# Task:
Reproduce the following records exactly from the line containing "Image resolution: width=526" onward, ending with the last line and including it.

Stored data entries
#####

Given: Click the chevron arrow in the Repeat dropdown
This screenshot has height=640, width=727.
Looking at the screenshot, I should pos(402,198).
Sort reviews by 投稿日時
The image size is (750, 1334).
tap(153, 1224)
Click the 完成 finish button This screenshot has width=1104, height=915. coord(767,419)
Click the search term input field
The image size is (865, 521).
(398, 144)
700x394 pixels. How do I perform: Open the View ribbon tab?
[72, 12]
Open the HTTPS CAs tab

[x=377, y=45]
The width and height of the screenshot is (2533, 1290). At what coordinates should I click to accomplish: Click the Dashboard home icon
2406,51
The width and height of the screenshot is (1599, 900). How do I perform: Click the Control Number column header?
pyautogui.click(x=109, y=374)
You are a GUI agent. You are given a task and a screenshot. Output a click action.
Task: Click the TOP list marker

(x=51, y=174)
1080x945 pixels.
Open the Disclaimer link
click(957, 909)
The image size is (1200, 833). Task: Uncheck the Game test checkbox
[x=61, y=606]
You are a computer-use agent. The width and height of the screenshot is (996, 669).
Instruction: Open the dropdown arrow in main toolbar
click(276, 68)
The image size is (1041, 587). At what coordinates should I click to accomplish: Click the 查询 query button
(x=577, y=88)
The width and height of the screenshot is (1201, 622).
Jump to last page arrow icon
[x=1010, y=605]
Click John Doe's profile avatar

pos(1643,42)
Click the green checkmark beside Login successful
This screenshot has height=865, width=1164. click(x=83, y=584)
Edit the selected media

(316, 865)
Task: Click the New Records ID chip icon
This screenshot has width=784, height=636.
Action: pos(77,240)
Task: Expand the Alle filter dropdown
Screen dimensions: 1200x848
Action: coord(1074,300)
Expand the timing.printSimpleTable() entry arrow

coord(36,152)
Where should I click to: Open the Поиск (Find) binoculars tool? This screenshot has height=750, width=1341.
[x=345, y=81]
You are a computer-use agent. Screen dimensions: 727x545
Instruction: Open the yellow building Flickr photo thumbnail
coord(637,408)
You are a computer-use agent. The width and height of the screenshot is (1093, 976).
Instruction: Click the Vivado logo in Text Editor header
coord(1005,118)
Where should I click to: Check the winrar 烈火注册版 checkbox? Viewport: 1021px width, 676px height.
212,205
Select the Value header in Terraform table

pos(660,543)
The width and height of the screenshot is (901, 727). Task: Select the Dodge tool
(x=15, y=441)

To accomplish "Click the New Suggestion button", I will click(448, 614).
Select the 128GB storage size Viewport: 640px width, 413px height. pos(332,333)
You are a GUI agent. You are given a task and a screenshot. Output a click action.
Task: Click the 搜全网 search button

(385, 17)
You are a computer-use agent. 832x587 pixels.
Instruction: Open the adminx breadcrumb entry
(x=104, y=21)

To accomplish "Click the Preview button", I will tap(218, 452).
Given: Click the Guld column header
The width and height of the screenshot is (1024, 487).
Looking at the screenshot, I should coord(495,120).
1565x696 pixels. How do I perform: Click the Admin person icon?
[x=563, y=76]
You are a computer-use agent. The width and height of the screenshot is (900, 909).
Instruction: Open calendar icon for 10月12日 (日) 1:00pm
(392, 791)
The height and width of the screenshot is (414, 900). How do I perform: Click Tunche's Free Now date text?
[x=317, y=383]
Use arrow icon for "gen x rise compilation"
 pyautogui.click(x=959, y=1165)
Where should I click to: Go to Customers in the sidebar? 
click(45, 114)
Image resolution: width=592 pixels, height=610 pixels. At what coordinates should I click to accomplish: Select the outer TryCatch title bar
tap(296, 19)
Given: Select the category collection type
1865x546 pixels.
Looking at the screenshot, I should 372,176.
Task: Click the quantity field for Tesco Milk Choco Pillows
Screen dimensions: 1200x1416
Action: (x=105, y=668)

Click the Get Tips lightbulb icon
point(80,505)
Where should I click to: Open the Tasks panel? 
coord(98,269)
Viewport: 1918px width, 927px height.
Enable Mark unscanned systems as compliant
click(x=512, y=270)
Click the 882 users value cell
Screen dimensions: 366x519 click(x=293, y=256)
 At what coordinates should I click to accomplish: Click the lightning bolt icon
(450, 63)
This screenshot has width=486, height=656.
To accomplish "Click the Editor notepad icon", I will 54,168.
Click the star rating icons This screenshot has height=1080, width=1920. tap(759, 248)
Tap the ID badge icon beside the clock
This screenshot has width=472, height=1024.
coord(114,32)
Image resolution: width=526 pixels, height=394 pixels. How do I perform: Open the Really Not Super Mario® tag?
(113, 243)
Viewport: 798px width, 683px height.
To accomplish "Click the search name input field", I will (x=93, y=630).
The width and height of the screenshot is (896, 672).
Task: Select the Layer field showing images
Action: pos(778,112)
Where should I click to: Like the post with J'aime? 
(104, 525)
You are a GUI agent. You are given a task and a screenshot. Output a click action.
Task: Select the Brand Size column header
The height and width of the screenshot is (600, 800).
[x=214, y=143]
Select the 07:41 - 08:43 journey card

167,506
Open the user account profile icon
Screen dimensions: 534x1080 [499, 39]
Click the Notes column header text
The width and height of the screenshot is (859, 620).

#####

# Solved exercise:
Image resolution: width=526 pixels, height=394 pixels. How do I perform: Open the Really Not Super Mario® tag?
(113, 243)
Viewport: 798px width, 683px height.
To accomplish "Click the search name input field", I will (x=93, y=630).
The width and height of the screenshot is (896, 672).
Task: Select the Layer field showing images
Action: pos(778,112)
Where should I click to: Like the post with J'aime? 
(104, 525)
You are a GUI agent. You are given a task and a screenshot. Output a click action.
Task: Select the Brand Size column header
The height and width of the screenshot is (600, 800).
[x=214, y=143]
Select the 07:41 - 08:43 journey card

167,506
Open the user account profile icon
Screen dimensions: 534x1080 [499, 39]
Click the Notes column header text
The width and height of the screenshot is (859, 620).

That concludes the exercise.